Your task is to write out the complete listing exactly as it is shown.

Top of Working data

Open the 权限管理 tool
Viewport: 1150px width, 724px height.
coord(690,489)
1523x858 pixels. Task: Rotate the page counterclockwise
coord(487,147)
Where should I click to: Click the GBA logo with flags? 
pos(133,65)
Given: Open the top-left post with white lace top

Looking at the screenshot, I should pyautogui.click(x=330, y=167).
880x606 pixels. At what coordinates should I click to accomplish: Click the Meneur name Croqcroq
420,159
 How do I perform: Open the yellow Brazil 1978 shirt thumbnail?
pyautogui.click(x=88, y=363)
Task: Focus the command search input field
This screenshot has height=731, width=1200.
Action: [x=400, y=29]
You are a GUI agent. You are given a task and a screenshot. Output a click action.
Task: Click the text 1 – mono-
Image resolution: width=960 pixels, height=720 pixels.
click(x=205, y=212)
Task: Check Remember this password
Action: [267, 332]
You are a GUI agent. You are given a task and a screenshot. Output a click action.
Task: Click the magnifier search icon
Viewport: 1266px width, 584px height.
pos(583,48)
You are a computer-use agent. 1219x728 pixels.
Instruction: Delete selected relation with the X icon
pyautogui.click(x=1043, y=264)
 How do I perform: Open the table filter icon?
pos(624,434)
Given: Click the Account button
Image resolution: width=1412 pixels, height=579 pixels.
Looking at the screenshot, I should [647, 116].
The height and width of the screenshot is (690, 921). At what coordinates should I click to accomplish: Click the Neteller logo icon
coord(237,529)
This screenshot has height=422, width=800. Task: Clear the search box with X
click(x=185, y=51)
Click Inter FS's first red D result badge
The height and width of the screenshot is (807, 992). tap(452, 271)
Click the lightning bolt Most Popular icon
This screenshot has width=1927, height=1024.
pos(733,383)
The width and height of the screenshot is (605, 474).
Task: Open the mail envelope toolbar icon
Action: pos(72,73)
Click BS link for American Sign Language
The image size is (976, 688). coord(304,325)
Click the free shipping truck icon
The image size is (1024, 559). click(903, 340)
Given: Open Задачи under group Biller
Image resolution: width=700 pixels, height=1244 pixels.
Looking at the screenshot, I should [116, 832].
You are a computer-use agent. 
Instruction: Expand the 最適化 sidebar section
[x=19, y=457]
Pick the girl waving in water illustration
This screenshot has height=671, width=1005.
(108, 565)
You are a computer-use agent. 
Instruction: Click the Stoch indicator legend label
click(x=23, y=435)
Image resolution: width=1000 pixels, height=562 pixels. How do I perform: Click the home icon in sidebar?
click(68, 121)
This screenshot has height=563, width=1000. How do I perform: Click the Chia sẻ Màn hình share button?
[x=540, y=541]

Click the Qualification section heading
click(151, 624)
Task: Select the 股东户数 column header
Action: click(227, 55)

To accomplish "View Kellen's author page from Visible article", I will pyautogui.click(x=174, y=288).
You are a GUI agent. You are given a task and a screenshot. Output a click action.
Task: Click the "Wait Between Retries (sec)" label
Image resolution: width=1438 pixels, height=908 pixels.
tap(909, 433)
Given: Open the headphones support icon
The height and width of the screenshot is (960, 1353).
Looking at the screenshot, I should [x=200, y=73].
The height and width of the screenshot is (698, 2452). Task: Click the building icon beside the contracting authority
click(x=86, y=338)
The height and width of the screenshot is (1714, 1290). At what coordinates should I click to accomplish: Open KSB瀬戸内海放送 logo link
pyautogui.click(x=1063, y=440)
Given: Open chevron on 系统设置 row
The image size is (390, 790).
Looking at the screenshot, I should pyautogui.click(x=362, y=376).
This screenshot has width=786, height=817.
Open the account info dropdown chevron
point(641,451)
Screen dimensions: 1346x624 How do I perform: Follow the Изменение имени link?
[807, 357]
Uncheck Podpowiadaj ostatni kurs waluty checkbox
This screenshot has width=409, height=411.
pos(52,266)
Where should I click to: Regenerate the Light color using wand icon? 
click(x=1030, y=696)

Bottom of Working data

» Result of this exercise:
Open the 权限管理 tool
Viewport: 1150px width, 724px height.
coord(690,489)
1523x858 pixels. Task: Rotate the page counterclockwise
coord(487,147)
Where should I click to: Click the GBA logo with flags? 
pos(133,65)
Given: Open the top-left post with white lace top

Looking at the screenshot, I should pyautogui.click(x=330, y=167).
880x606 pixels. At what coordinates should I click to accomplish: Click the Meneur name Croqcroq
420,159
 How do I perform: Open the yellow Brazil 1978 shirt thumbnail?
pyautogui.click(x=88, y=363)
Task: Focus the command search input field
This screenshot has height=731, width=1200.
Action: [x=400, y=29]
You are a GUI agent. You are given a task and a screenshot. Output a click action.
Task: Click the text 1 – mono-
Image resolution: width=960 pixels, height=720 pixels.
click(x=205, y=212)
Task: Check Remember this password
Action: [267, 332]
You are a GUI agent. You are given a task and a screenshot. Output a click action.
Task: Click the magnifier search icon
Viewport: 1266px width, 584px height.
pos(583,48)
You are a computer-use agent. 1219x728 pixels.
Instruction: Delete selected relation with the X icon
pyautogui.click(x=1043, y=264)
 How do I perform: Open the table filter icon?
pos(624,434)
Given: Click the Account button
Image resolution: width=1412 pixels, height=579 pixels.
Looking at the screenshot, I should [647, 116].
The height and width of the screenshot is (690, 921). At what coordinates should I click to accomplish: Click the Neteller logo icon
coord(237,529)
This screenshot has height=422, width=800. Task: Clear the search box with X
click(x=185, y=51)
Click Inter FS's first red D result badge
The height and width of the screenshot is (807, 992). tap(452, 271)
Click the lightning bolt Most Popular icon
This screenshot has width=1927, height=1024.
pos(733,383)
The width and height of the screenshot is (605, 474).
Task: Open the mail envelope toolbar icon
Action: pos(72,73)
Click BS link for American Sign Language
The image size is (976, 688). coord(304,325)
Click the free shipping truck icon
The image size is (1024, 559). click(903, 340)
Given: Open Задачи under group Biller
Image resolution: width=700 pixels, height=1244 pixels.
Looking at the screenshot, I should [116, 832].
You are a computer-use agent. 
Instruction: Expand the 最適化 sidebar section
[x=19, y=457]
Pick the girl waving in water illustration
This screenshot has height=671, width=1005.
(108, 565)
You are a computer-use agent. 
Instruction: Click the Stoch indicator legend label
click(x=23, y=435)
Image resolution: width=1000 pixels, height=562 pixels. How do I perform: Click the home icon in sidebar?
click(68, 121)
This screenshot has height=563, width=1000. How do I perform: Click the Chia sẻ Màn hình share button?
[x=540, y=541]

Click the Qualification section heading
click(151, 624)
Task: Select the 股东户数 column header
Action: click(227, 55)

To accomplish "View Kellen's author page from Visible article", I will pyautogui.click(x=174, y=288).
You are a GUI agent. You are given a task and a screenshot. Output a click action.
Task: Click the "Wait Between Retries (sec)" label
Image resolution: width=1438 pixels, height=908 pixels.
tap(909, 433)
Given: Open the headphones support icon
The height and width of the screenshot is (960, 1353).
Looking at the screenshot, I should [x=200, y=73].
The height and width of the screenshot is (698, 2452). Task: Click the building icon beside the contracting authority
click(x=86, y=338)
The height and width of the screenshot is (1714, 1290). At what coordinates should I click to accomplish: Open KSB瀬戸内海放送 logo link
pyautogui.click(x=1063, y=440)
Given: Open chevron on 系统设置 row
The image size is (390, 790).
Looking at the screenshot, I should pyautogui.click(x=362, y=376).
This screenshot has width=786, height=817.
Open the account info dropdown chevron
point(641,451)
Screen dimensions: 1346x624 How do I perform: Follow the Изменение имени link?
[807, 357]
Uncheck Podpowiadaj ostatni kurs waluty checkbox
This screenshot has width=409, height=411.
pos(52,266)
Where should I click to: Regenerate the Light color using wand icon? 
click(x=1030, y=696)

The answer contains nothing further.